Feminist propaganda is not just humorless preaching about how work in a law office is so much more fulfilling than raising children. It's also an incessant put-down of the homemaking role and even of traditional customs and morality. 

The students and their Wellesley instructors are authentically costumed in the fashions of the fifties. Nobody wore torn blue jeans, purple hair, or the metallic items used in body piercing.  The neatly dressed and bright Wellesley students have more self- confidence and self-esteem than the professor. But the movie caricatures them to look smug and old-fashioned.  The movie ridicules the notions that a wife would delight in displaying her new automatic washing machine and dryer (remember, this was the fifties), or take pride in keeping a kitchen clean. The movie showed a wife who didn't even look oppressed when she was mopping or vacuuming! 

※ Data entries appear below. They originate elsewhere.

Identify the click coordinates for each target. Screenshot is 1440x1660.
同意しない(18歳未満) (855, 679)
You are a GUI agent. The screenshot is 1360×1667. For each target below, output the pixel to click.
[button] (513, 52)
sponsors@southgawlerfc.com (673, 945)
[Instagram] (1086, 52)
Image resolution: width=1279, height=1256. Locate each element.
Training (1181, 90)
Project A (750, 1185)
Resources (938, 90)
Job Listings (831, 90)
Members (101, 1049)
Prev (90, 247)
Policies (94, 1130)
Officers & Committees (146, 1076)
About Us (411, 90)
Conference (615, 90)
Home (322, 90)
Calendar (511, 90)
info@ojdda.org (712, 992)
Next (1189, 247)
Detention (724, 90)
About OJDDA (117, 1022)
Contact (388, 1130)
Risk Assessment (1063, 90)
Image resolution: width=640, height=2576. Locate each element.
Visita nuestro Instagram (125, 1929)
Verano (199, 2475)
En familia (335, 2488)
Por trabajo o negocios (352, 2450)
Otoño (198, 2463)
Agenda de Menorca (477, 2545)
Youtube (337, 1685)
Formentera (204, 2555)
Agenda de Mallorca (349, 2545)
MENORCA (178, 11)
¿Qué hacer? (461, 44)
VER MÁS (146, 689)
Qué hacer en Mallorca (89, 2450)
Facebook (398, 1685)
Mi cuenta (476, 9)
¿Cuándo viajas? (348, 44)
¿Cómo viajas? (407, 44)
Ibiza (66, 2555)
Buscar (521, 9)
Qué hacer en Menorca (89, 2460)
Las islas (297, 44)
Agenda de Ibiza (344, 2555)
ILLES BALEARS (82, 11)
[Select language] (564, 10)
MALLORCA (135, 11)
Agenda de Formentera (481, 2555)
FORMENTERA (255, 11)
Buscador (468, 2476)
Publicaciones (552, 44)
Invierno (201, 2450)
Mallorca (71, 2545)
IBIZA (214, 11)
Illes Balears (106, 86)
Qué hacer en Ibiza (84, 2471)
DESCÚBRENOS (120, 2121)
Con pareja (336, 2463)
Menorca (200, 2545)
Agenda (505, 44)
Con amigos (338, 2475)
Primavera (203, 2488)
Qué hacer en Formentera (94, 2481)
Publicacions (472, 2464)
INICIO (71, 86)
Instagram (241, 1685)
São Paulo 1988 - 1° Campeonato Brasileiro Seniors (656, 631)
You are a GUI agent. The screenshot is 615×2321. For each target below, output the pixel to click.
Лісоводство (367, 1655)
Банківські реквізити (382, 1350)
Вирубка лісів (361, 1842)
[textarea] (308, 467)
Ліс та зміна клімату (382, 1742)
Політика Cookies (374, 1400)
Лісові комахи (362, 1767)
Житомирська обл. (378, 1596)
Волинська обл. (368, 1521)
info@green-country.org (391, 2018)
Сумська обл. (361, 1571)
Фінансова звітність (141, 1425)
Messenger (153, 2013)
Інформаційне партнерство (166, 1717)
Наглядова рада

Irrelevant advertisements from the fifties for Dutch Cleanser, an ironing board, and a girdle were what passed for humor during the dreary two-hour movie.  The audience is supposed to be unsympathetic to the student who had a big traditional wedding and soon discovered her husband was cheating on her. The audience is supposed to think it served her right because she was dumb to choose marriage.

On the other hand, the audience is supposed to sympathize with the lesbian nurse who was fired for giving contraceptives to college students in violation of state law. The audience is expected to empathize with the student who was outrageously promiscuous. 

Despite enormous advance television publicity, the message of "Mona Lisa Smile" isn't selling. When Oprah featured the movie cast on her program with a live student audience, the final comment came from a student who rejected her mother's feminist ideas and said she wants to be a wife and mother.  What's out of date today is not the fashions of the fifties but  university-imposed political correctness of the nineties.

To enjoy the smiles you didn't have while watching "Mona Lisa Smile," I suggest you rent a video of the 1988 movie about another stereotypical feminist professor. The movie is called "Cannibal Women in the Avocado Jungle of Death" and stars Bill Maher in the "politically incorrect" role of his life.